### [Try it]
Find every line in the records that holds the string "computer". Copy each one.

### [Input for this task]
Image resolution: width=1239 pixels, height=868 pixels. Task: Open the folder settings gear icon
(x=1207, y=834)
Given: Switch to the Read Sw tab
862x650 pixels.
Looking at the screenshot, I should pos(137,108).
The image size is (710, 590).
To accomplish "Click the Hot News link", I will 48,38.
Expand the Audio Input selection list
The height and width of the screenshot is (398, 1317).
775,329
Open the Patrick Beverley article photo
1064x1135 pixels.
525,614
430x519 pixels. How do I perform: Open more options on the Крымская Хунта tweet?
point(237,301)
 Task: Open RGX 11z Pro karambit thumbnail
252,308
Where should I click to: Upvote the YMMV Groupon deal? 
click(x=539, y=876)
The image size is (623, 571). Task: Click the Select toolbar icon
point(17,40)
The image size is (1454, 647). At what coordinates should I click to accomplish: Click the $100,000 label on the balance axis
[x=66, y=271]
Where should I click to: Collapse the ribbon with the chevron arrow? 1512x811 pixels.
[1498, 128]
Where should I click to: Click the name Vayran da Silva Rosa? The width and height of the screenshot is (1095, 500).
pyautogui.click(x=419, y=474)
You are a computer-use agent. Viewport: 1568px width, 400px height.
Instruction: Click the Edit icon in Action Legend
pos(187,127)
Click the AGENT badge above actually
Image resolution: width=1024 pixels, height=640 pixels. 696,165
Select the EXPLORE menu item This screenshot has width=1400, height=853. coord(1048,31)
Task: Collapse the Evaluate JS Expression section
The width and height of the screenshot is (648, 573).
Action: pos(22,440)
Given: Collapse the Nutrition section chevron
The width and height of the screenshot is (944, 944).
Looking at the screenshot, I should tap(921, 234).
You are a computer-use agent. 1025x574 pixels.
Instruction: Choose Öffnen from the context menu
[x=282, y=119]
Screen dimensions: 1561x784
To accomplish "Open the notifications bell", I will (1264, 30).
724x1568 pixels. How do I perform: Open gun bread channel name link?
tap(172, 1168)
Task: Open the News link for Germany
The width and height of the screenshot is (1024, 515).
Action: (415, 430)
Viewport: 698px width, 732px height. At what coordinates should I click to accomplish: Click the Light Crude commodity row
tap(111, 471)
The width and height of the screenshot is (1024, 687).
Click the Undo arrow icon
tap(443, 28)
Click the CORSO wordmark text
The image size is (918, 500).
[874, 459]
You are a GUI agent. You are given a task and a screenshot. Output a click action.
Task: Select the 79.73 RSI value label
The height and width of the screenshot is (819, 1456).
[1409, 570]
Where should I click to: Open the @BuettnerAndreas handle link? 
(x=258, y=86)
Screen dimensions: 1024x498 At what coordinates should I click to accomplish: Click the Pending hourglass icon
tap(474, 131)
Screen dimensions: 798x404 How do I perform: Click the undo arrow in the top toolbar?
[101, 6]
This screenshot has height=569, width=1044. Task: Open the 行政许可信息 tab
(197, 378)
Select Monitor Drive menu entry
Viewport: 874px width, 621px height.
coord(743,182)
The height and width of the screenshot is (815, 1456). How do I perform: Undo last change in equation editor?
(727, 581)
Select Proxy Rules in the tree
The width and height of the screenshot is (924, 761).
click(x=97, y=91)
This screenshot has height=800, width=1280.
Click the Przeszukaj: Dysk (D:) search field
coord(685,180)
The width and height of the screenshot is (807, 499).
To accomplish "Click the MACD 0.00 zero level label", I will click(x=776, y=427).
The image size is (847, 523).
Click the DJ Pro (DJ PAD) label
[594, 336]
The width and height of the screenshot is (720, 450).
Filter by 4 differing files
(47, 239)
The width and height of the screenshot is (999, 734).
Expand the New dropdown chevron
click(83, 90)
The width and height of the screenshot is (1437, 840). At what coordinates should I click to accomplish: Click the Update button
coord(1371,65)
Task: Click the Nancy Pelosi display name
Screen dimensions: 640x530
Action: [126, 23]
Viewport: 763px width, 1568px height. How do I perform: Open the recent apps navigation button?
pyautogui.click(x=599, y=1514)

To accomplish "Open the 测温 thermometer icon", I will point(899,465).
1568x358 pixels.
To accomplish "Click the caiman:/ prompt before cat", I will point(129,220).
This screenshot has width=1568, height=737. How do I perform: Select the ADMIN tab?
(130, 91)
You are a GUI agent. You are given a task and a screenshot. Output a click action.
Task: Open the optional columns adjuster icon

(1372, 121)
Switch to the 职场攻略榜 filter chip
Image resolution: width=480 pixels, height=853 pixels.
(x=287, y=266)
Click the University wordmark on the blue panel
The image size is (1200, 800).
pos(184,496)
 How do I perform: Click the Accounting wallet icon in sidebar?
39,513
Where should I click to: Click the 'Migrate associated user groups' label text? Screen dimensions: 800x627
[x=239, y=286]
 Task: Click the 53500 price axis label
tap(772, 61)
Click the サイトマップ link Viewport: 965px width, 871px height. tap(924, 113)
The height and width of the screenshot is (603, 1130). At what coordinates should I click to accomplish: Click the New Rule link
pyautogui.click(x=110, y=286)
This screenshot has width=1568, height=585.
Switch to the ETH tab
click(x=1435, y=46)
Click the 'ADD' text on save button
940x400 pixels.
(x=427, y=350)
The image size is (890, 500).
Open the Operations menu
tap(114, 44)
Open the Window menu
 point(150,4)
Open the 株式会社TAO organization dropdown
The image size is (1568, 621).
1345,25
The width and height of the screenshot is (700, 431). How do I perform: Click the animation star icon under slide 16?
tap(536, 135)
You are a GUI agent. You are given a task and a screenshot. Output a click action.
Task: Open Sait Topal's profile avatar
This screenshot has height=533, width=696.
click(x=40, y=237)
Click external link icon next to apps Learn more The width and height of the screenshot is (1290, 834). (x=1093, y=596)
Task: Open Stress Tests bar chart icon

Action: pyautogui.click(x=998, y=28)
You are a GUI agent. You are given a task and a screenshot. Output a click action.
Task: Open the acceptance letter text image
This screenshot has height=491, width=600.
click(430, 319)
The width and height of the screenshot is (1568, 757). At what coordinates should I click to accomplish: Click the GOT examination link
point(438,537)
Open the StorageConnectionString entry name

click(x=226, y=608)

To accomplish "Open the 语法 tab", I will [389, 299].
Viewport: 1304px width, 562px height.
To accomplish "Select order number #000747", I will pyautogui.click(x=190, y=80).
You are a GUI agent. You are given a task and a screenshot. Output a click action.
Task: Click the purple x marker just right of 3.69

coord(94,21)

### [Answer area]
You are a computer-use agent. Viewport: 1568px width, 400px height.
You are a computer-use agent. 1025x574 pixels.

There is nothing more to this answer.